Los estafadores que inundan Instagram han desarrollado un lucrativo negocio de “baneos” (bloqueos), según un nuevo informe de Motherboard. Por unos 60 dólares, algunos estafadores consiguen que se bloquee cualquier cuenta de Instagram, ya sea amiga o enemiga, y a menudo los estafadores ganan aún más dinero por detrás ayudando a los usuarios víctimas a recuperar el acceso a sus cuentas.

El proceso, según las entrevistas y el material revisado por Motherboard, consiste en utilizar una cuenta verificada para hacerse pasar por un objetivo (su nombre, foto, biografía), y luego denunciar al objetivo como suplantador para conseguir que lo baneen. Aparentemente, mientras el objetivo tenga un humano en su foto de perfil, el método funciona.

Motherboard escribe que otros usuarios con los que han hablado también han visto sus cuentas baneadas por haber sido denunciados por violar las políticas de Instagram sobre el suicidio y la autolesión, un tipo de contenido que la compañía ha tratado de abordar de forma aún más proactiva en los últimos años. Estos baneos podrían haber sido causados por cualquier variedad de scripts que pueden enviar spam a las herramientas de reporte de Instagram sin llegar a los límites de la aplicación (alrededor de 40 reportes, aparentemente).

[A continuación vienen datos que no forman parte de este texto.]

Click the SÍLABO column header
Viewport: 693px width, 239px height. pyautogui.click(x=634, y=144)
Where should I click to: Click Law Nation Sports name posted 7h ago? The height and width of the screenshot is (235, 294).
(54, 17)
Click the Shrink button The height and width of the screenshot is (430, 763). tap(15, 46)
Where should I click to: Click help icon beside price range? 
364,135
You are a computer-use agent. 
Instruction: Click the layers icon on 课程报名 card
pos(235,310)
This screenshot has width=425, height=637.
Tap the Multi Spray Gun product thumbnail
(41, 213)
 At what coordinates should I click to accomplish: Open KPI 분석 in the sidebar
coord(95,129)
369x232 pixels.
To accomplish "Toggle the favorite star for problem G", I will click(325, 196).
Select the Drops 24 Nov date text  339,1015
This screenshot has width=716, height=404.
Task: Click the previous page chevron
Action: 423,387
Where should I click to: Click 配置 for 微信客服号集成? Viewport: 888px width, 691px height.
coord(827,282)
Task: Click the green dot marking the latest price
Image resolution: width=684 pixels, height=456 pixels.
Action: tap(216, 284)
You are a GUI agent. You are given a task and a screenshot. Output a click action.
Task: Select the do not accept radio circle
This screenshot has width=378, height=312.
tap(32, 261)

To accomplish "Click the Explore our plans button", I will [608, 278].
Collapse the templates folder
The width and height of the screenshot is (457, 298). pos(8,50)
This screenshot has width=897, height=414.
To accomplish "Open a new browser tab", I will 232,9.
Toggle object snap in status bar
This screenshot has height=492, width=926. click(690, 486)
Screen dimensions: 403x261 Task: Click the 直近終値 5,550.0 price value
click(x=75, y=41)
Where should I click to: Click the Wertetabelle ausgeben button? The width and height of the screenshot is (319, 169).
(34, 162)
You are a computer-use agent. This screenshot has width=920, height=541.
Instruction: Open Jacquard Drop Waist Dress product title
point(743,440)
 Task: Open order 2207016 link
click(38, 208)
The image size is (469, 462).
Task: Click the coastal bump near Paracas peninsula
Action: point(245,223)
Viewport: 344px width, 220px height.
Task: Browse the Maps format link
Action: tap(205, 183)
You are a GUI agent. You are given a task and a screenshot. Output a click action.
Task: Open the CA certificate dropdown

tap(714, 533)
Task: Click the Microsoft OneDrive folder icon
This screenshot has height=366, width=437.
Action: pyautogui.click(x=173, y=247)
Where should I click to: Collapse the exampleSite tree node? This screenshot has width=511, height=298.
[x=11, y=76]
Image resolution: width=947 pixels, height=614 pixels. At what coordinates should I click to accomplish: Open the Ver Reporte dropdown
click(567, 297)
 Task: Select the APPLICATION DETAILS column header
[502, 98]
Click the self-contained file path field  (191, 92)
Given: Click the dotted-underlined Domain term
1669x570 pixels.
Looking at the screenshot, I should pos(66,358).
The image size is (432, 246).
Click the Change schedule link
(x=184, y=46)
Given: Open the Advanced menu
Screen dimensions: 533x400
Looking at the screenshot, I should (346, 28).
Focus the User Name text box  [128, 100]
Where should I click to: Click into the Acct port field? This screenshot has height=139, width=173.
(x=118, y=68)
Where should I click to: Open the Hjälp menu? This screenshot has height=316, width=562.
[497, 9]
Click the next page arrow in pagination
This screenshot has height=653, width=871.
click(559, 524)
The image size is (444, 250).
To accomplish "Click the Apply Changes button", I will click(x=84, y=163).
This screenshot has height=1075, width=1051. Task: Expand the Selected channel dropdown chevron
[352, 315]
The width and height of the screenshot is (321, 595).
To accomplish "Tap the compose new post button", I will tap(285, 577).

El negocio de los baneos es muy lucrativo, según al menos una de las personas con las que habló Motherboard:

War, el usuario con seudónimo que ofrece el servicio de baneos, dijo a Motherboard en un mensaje de Telegram que los baneos “son prácticamente un trabajo a tiempo completo lol”. Afirmaron haber ganado más de cinco cifras con la venta de baneos de Instagram en menos de un mes.

El hecho de que muchas de las empresas que ofrecen servicios de baneos también ofrezcan ayuda para recuperar las cuentas, a veces por entre 3.500 y 4.000 dólares, probablemente tampoco perjudica. Algunos usuarios señalaron que recibieron ofertas de ayuda para sus cuentas inmediatamente después de que éstas fueran desactivadas, y que a menudo la cuenta de Instagram que los denunció seguía a la que les ofrecía ayuda.

Instagram no respondió inmediatamente a una solicitud de comentarios, pero la compañía dijo a Motherboard que estaba investigando los sitios que ofrecían servicios de baneo, y que los usuarios deberían denunciar a las personas que sospechan que son culpables de ese tipo de actividad.